(Extracted records)
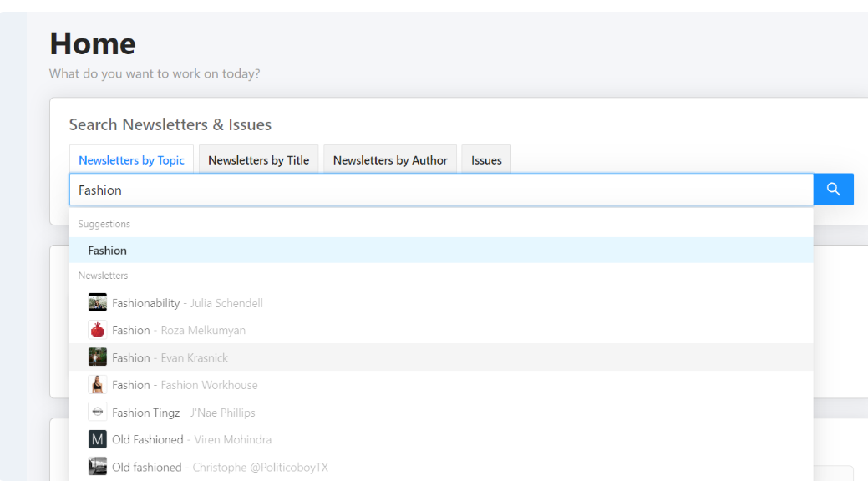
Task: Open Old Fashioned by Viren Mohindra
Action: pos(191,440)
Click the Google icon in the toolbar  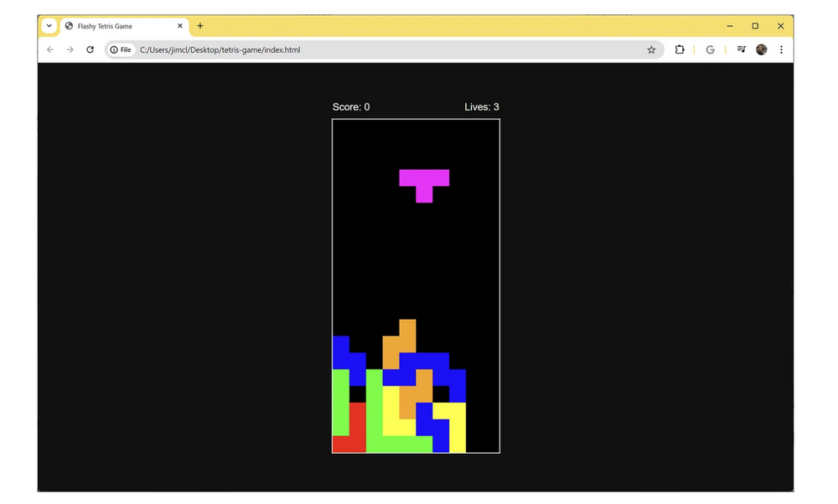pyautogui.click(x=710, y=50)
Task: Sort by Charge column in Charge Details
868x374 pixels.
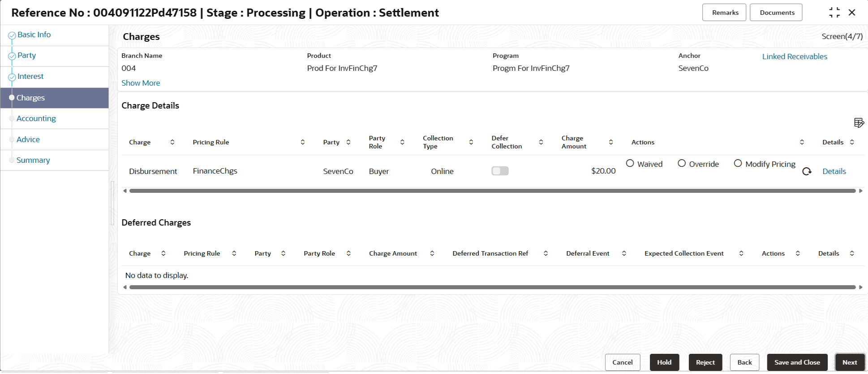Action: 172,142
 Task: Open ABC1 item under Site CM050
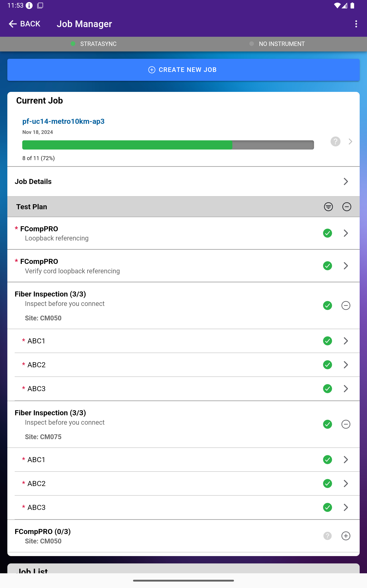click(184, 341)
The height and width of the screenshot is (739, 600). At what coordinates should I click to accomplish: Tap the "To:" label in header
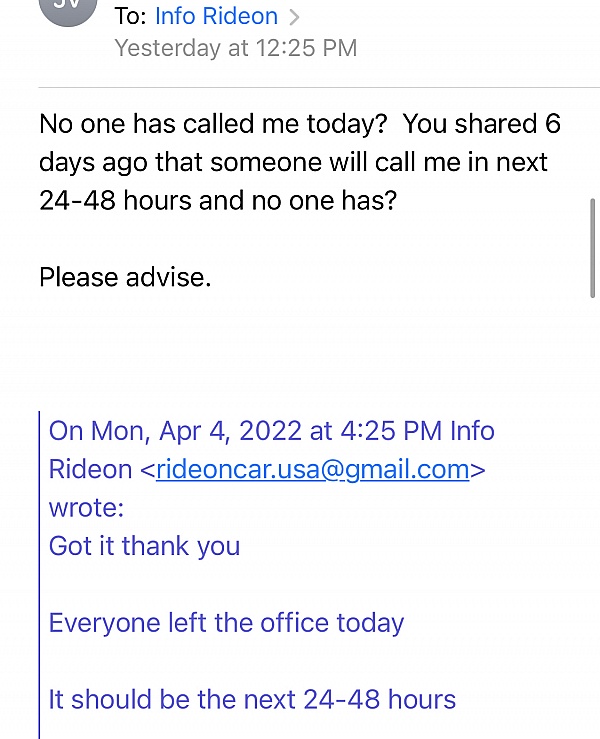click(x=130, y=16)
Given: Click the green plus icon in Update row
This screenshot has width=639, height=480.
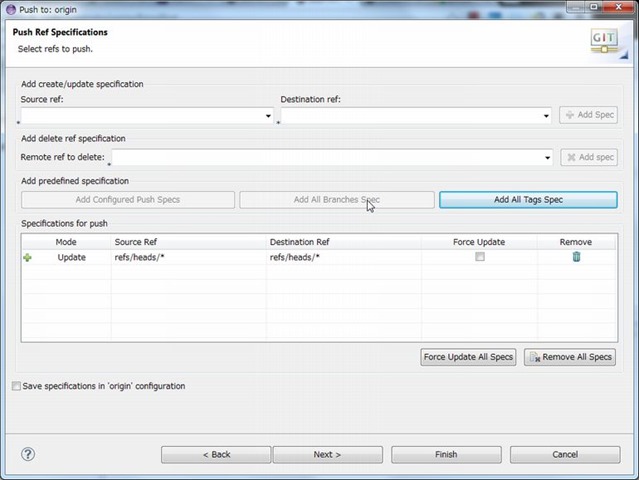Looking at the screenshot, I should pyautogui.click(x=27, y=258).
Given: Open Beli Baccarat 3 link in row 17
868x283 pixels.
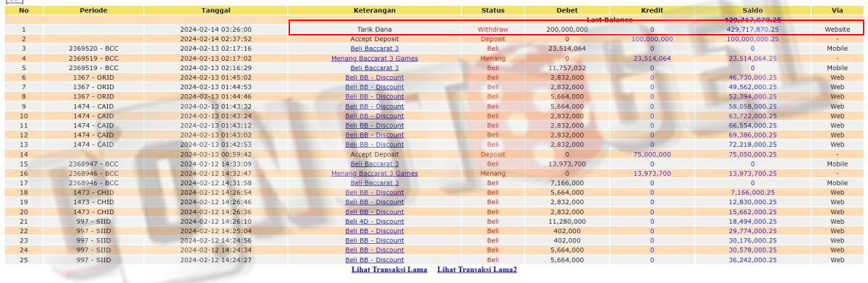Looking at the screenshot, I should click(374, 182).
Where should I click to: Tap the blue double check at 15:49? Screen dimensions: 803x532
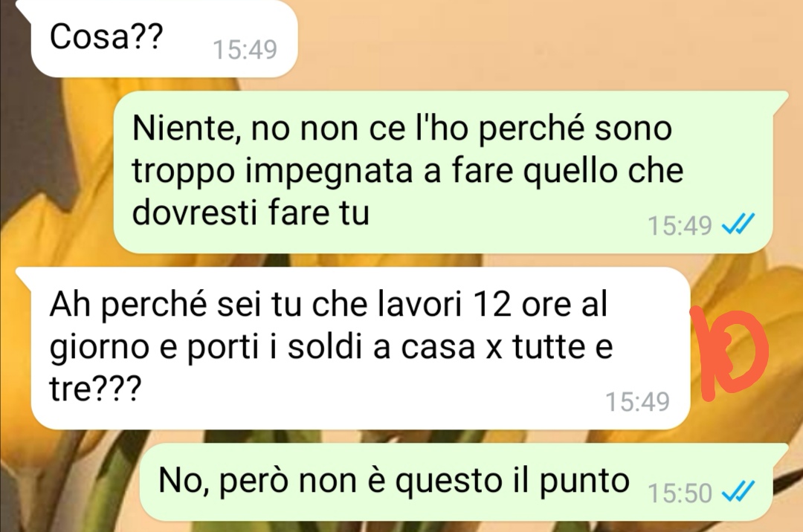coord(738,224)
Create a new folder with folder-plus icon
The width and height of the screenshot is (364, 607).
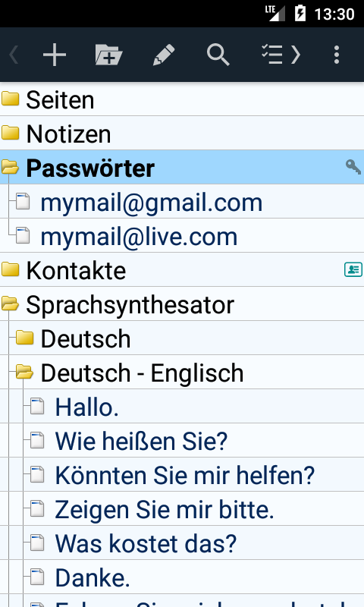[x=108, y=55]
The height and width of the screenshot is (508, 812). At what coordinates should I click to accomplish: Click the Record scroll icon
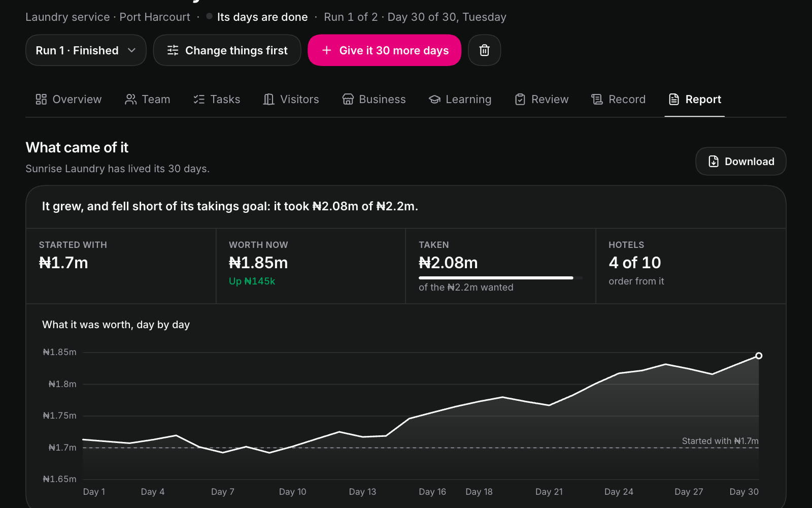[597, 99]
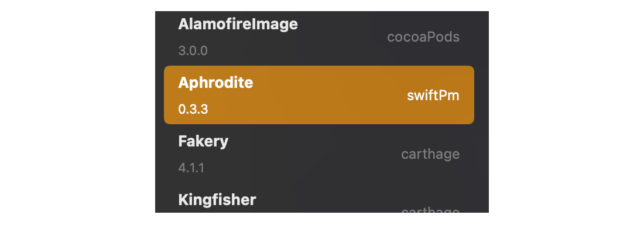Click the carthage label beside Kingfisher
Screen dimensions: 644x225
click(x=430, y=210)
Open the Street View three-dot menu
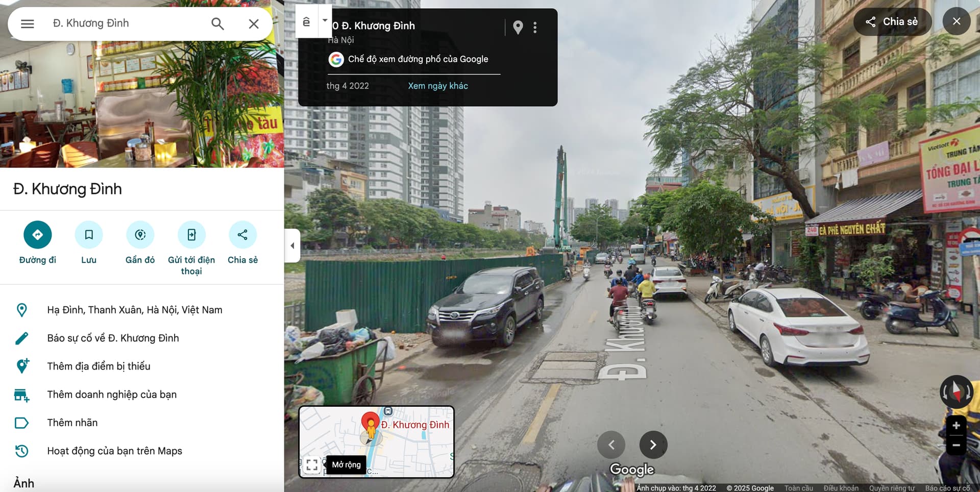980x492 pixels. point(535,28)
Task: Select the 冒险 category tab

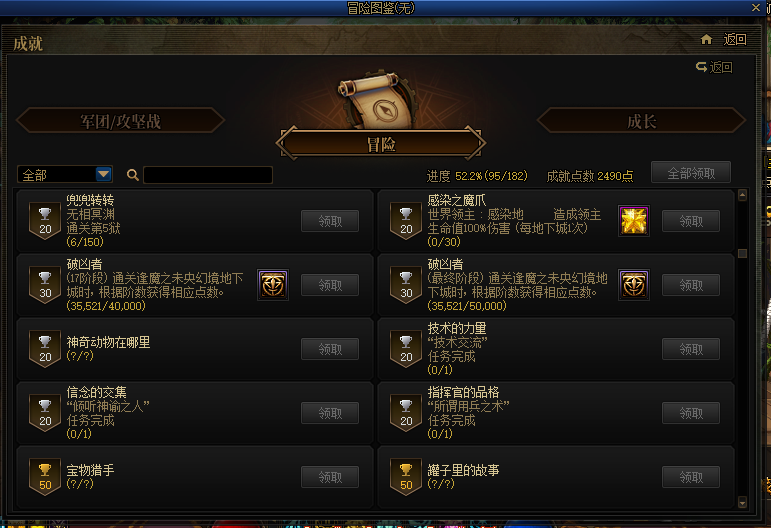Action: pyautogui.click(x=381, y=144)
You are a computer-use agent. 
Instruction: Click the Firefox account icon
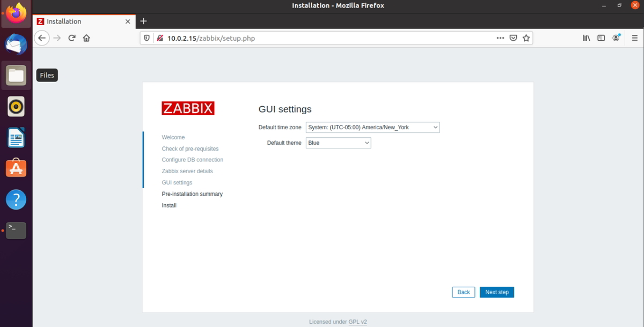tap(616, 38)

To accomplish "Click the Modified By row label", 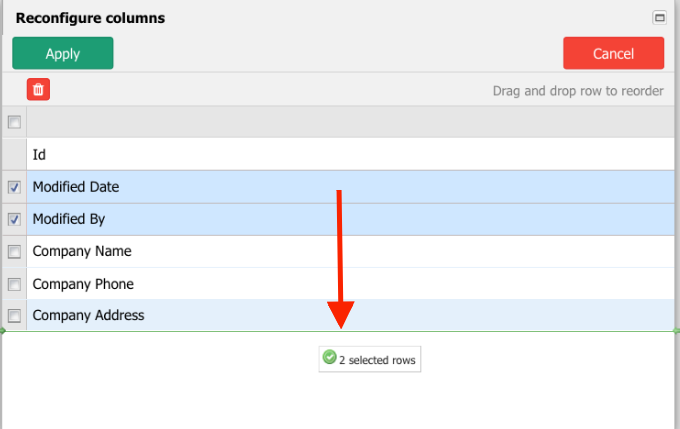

### What you will do
Copy out each line of the data where the string "Given" appears.

### Task answer
Given: Click the green plus icon in Update row
Given: Open Beli Baccarat 3 link in row 17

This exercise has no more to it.